> _What you will do_
Take the line containing "Task: Select the Display Info. on Stream tab" and every line after it to the end of the material below; reproduce them exactly, without pictures.

> _Task input_
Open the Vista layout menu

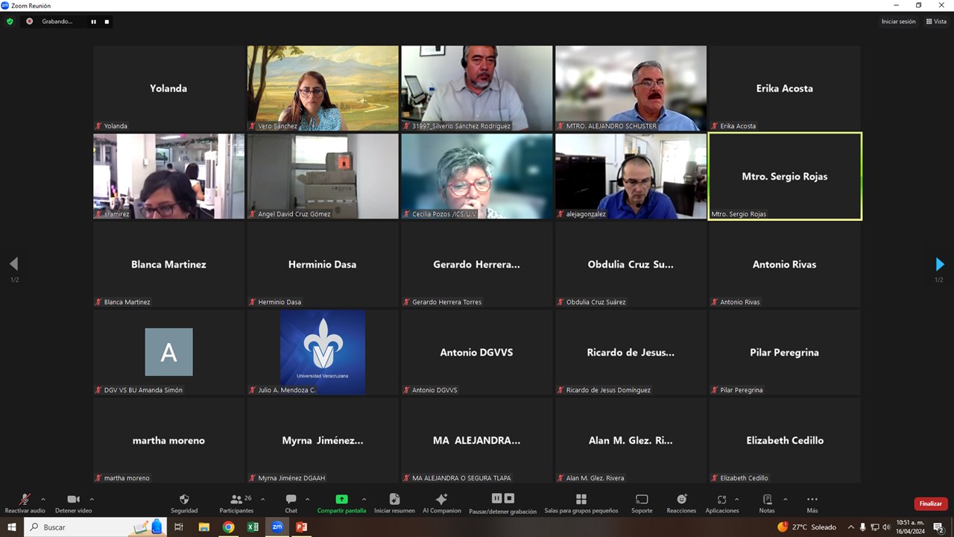tap(937, 22)
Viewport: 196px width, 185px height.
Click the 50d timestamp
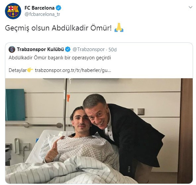[x=113, y=50]
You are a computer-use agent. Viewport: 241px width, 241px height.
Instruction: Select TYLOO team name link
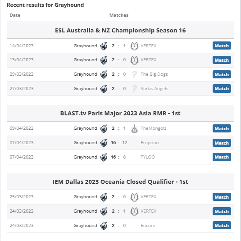point(148,157)
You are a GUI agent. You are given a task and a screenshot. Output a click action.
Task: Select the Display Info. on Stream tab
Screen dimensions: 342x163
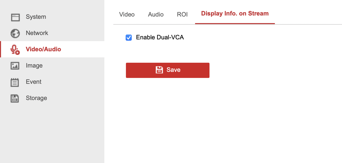[235, 13]
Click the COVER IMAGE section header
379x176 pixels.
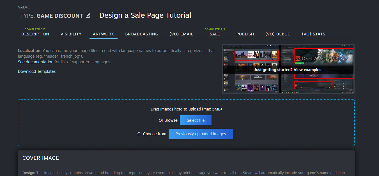(x=41, y=158)

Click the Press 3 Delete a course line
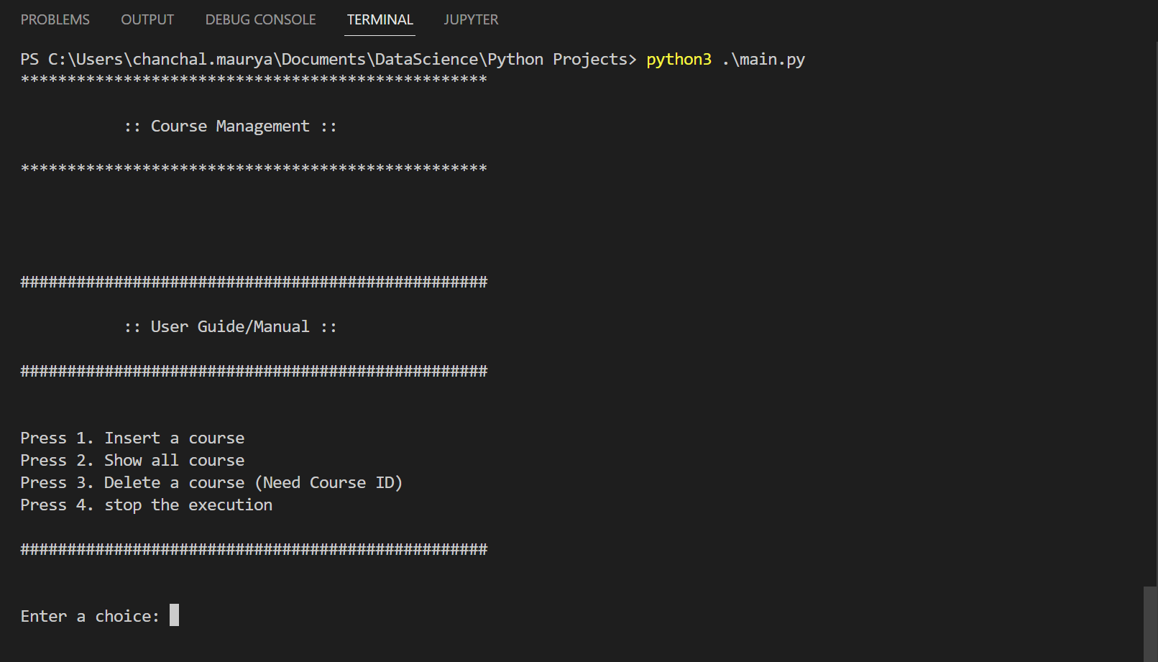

> _Response_
Task: Select the Display Info. on Stream tab
Screen dimensions: 342x163
[235, 13]
Click the COVER IMAGE section header
379x176 pixels.
(x=41, y=158)

Click the Press 3 Delete a course line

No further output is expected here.